##### Source document #####
When finding talent with skills needed to help drive the business, Retschko said organisations are using performance benchmarks to assess the behavioural and motivational aspects of high performers.
“CIOs and HR departments are working together to try to understand what drives high performance within an IT department, and really getting to the ‘nitty gritty’. So what sort of background, what sort of aptitudes, what sort of motivation do people have that are at a high level of performance and using that benchmark to go out to market and seek to replicate that type of candidate.”
Retschko added that organisations are also ‘mapping out the competition’ as a way to find high performing candidates and to build a talent pipeline.
“I’m also seeing the development of talent pipelines, so really understanding the competition, understanding the sort of people that will drive performance for an organisation and developing talent in-house.”
CIO of Credit Union Australia, David Gee, said in the report that he uses a skills, knowledge, experience, behaviour (SKEB) model where candidates are assessed on how they approach solving a problem that has been described to them on a whiteboard.
“I’m not worried so much about presentation skills, but the ability to think through an issue and come up with plausible approaches is important,” Gee said.
“To me, it’s about how they ask questions, how they come back with different approaches — that says a lot about a person.”
Retschko pointed out that to have a long-term, sustainable IT career, workers in the industry need to look beyond the technology function of IT and understand other parts of the business they work in.
“IT workers need to understand every aspect of the business; they have to take an interest in the business. It’s not just about the technology, but it’s about the industry that they operate in, it’s about the business that they operate in and understanding the changes that are going on.”
##### Extracted information #####
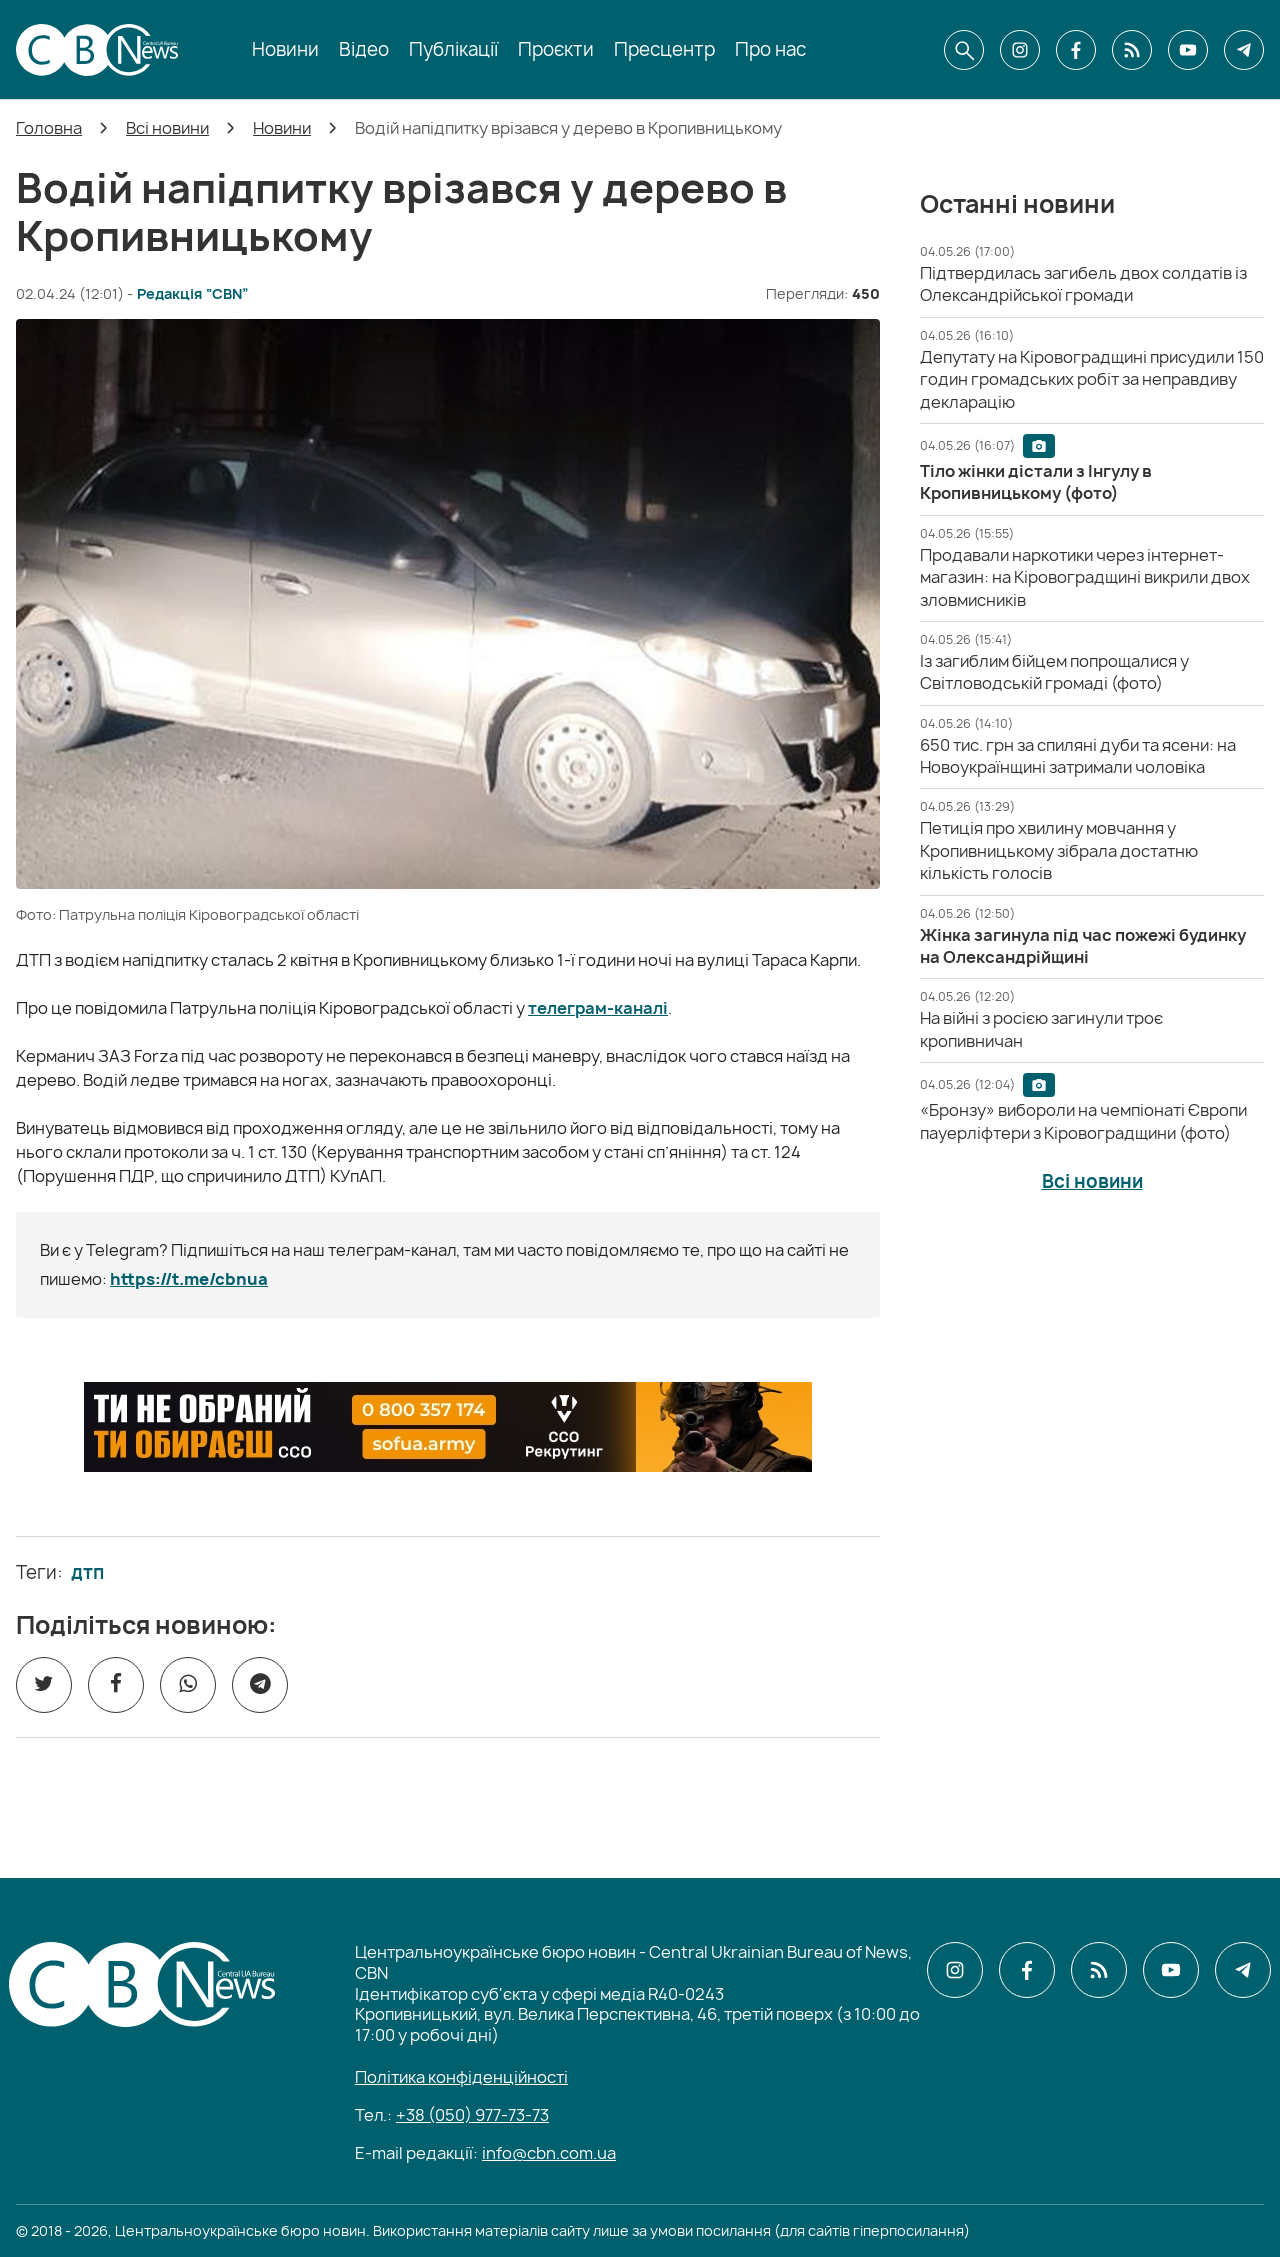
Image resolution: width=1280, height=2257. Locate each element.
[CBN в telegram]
#####
##### Extracted information #####
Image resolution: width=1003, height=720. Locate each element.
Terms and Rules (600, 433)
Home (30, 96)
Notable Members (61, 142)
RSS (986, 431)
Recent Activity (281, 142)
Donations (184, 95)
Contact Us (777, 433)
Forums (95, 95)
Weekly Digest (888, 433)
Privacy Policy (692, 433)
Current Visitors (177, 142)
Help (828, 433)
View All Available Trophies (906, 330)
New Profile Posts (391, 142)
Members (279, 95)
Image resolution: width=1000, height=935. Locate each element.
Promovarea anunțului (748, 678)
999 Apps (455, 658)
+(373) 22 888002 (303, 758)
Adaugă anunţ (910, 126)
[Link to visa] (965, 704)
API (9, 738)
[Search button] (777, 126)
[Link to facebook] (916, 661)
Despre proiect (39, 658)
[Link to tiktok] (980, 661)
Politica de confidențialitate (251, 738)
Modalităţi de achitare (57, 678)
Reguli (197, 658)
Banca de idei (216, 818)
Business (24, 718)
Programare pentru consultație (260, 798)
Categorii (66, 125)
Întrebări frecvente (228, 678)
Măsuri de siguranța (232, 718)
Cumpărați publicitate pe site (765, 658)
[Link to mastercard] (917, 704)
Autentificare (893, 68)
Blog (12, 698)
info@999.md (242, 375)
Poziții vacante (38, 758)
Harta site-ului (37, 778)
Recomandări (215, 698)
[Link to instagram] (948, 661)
#####
##### Extracted information #####
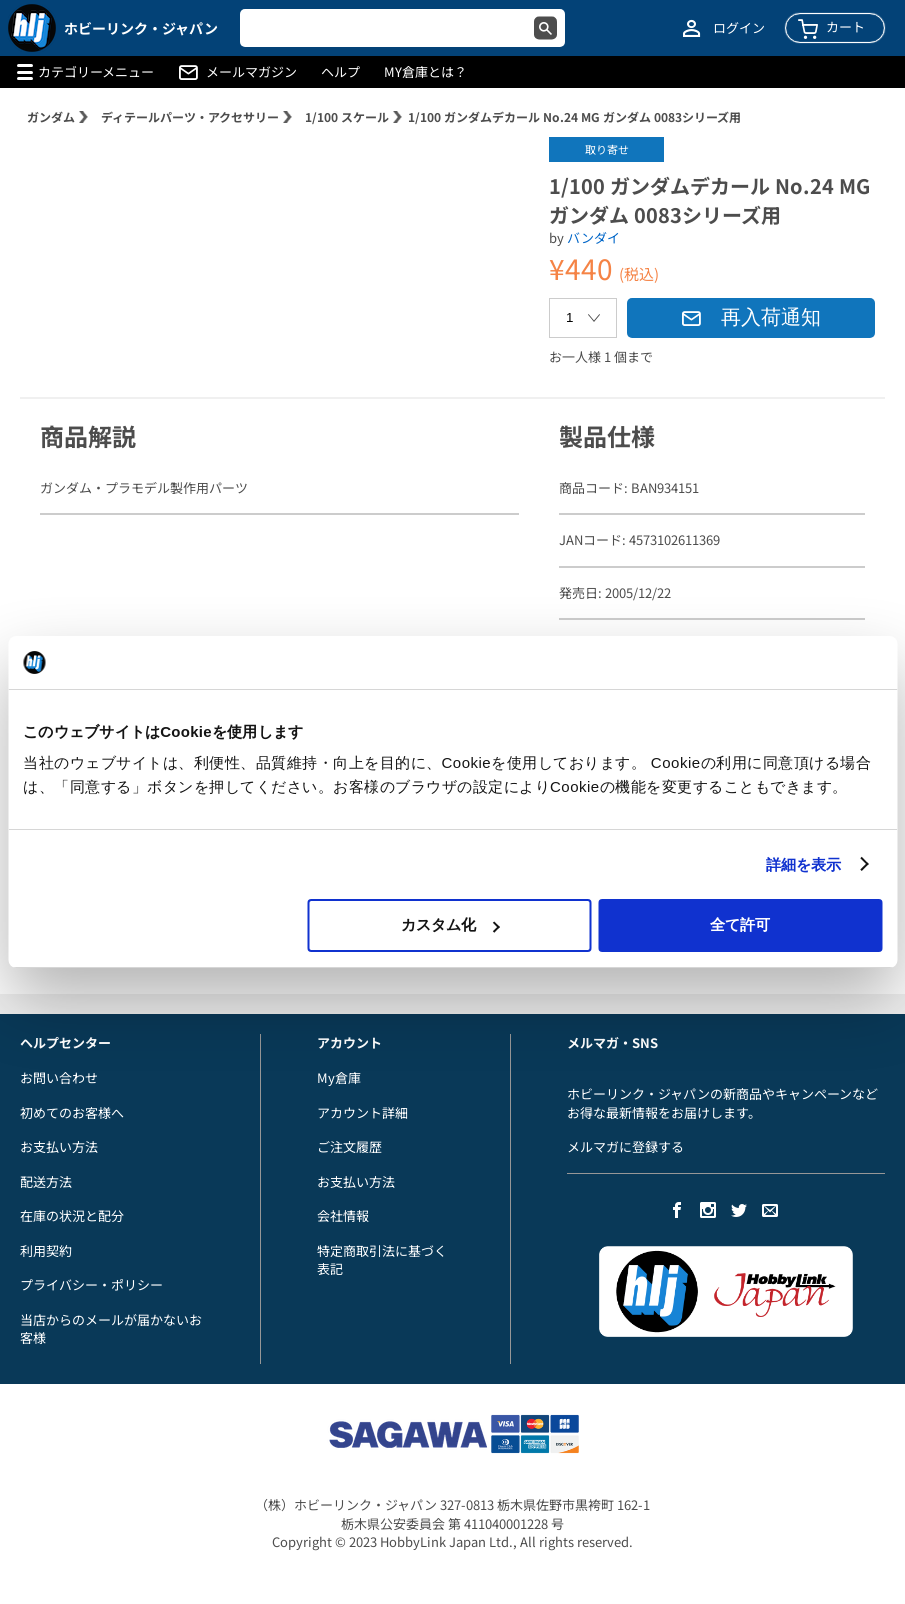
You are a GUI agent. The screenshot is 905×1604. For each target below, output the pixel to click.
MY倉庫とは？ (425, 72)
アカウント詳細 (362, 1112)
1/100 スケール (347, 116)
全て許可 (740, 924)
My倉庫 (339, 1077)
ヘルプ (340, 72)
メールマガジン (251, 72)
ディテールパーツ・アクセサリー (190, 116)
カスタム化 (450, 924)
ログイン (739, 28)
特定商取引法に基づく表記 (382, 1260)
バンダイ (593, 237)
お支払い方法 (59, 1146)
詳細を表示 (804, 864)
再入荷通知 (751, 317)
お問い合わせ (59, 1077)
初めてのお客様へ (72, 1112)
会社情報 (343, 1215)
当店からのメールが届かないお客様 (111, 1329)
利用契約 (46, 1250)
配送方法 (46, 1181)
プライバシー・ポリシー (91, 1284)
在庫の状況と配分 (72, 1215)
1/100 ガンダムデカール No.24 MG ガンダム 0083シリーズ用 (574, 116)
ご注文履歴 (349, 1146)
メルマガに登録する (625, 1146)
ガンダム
#####
** Written problem 1 **
From the article on IT talent, extract the passage starting at "When finding talent" and ending at "a talent pipeline.".
** Written problem 2 **
What position does David Gee hold, according to the article on IT talent?

** Task answer 1 **
When finding talent with skills needed to help drive the business, Retschko said organisations are using performance benchmarks to assess the behavioural and motivational aspects of high performers.
“CIOs and HR departments are working together to try to understand what drives high performance within an IT department, and really getting to the ‘nitty gritty’. So what sort of background, what sort of aptitudes, what sort of motivation do people have that are at a high level of performance and using that benchmark to go out to market and seek to replicate that type of candidate.”
Retschko added that organisations are also ‘mapping out the competition’ as a way to find high performing candidates and to build a talent pipeline.

** Task answer 2 **
He is CIO of Credit Union Australia.